I beg Sam Mendes to stop writing his own scripts: Empire of Light reviewed

7 January 2023

9:00 AM

7 January 2023

9:00 AM

Empire of Light

PG, Nationwide

Sam Mendes’s Empire of Light, which he wrote as well as directed, is billed as a ‘love letter to cinema’ although, alas, in this instance cinema does not appear to love him back. The magic of film-going is the theme but there is almost no film-going in it and what there is isn’t magic. Peculiarly soulless, pedestrian and plodding, it is, however, wonderfully shot by Roger Deakins. It also stars Olivia Colman so now we can deal with that all-important question: can Olivia Colman save any film she’s in? No, is the answer. But it is probably a hundred times better than it would have been without her.

The movie is set in the early 1980s in a magnificent but fading art-deco cinema, the Empire, situated in a British seaside town that isn’t specified but is Margate, I think. There’s a close-up of the inscription above the entrance – ‘Find where light in darkness lies’ – just in case there was any doubt where this was wanting to go. The cinema’s deputy manager is Hilary (Colman), who is dedicated to her job, and well-liked, but sad and lonely because older, single women in film are always sad and lonely. We watch her eat Christmas dinner on her own, as is the older, single woman’s fate. The Empire’s other staff include Mr Ellis (Colin Firth), the manager, Norman (Toby Jones), the projectionist, and Janine and Neil who are so thinly  written I can’t be bothered to look up who plays them. (Apologies.)

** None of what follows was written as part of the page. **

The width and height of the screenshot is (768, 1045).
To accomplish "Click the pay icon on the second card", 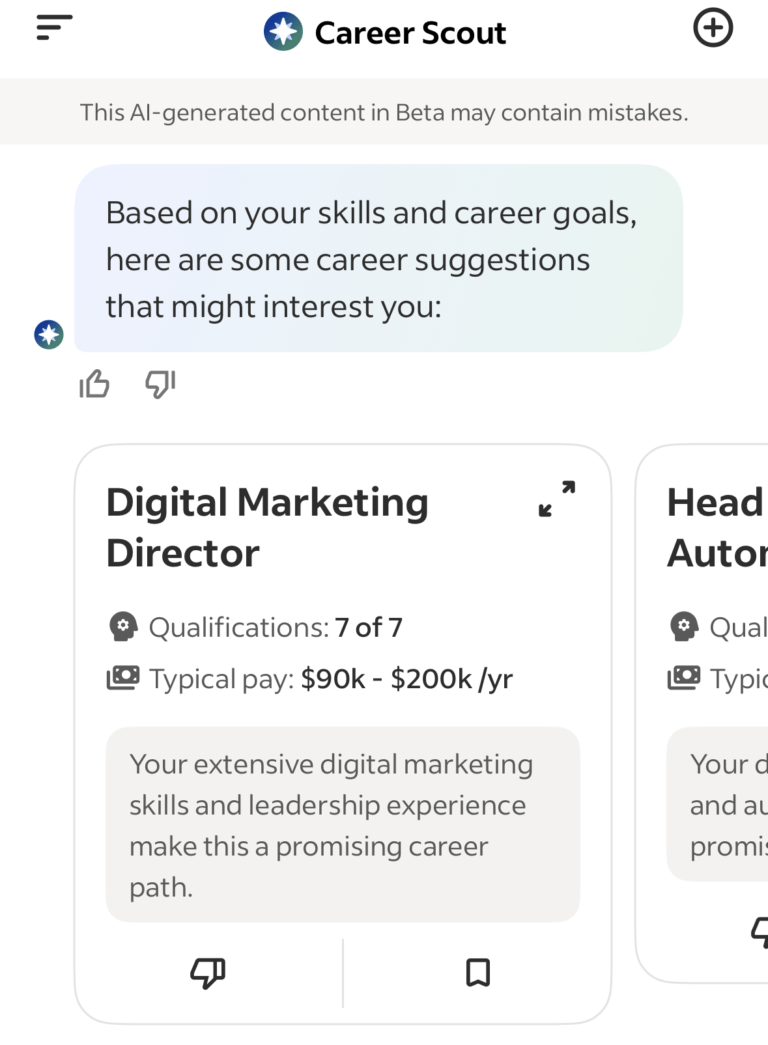I will pyautogui.click(x=684, y=679).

There’s a new employee, a young fella, Stephen (Micheal Ward), of Caribbean heritage, who strikes up a relationship with Hilary, and wants to be an architect. ‘No one will give you the life you want, Stephen,’ Hilary will tell him. ‘You have to go out and get it.’ Elsewhere, during a sexual liaison, we get: ‘Your arse feels so good in my hands.’ This is Mendes’s first project as solo writer and I’m not saying he should be banned from the keyboard but maybe friends and family could be tactfully discouraging?

Many personal obstacles are thrown at Stephen and Hilary. It becomes apparent that Hilary had previously suffered a breakdown and been hospitalised, so that’s one strand. But also it’s Thatcher’s Britain and there’s the National Front and racism and there is childhood trauma and there is protesting against the patriarchy. In ticking off all the social ills off the time, I was most put in mind of an episode of Call the Midwife, which probably isn’t what you want when your intention had been ‘a love letter to cinema’. Meanwhile, two of the Empire’s screens have closed leaving the upper floor derelict. Stephen and Hilary find a pigeon there, with a broken wing, which Stephen manages to treat by wrapping it in a sock, and the pigeon is healed and flies free! (Do the RSPB know about this sock treatment?)

What this film isn’t about, regrettably, is film or how the power of film can find light where darkness lies and compensate for a difficult life. Aside from Norman, who delivers mini-lectures on the art of projection, no character is interested in film, sees any films (apart from Hilary, right at the end; Being There), or talks about films. This could just as easily have been set in a butcher’s shop.

The film is no Cinema Paradiso, in other words. But it is gorgeous to look at and while Colman can’t do much with Hilary, who is also underwritten, her presence is most welcome. Mendes has, of course, directed some spectacular films (American Beauty, Revolutionary Road, Spectre) and co-wrote as well as directed 1917, so I think we all know what happened here. And, henceforth, tactful discouragement is key.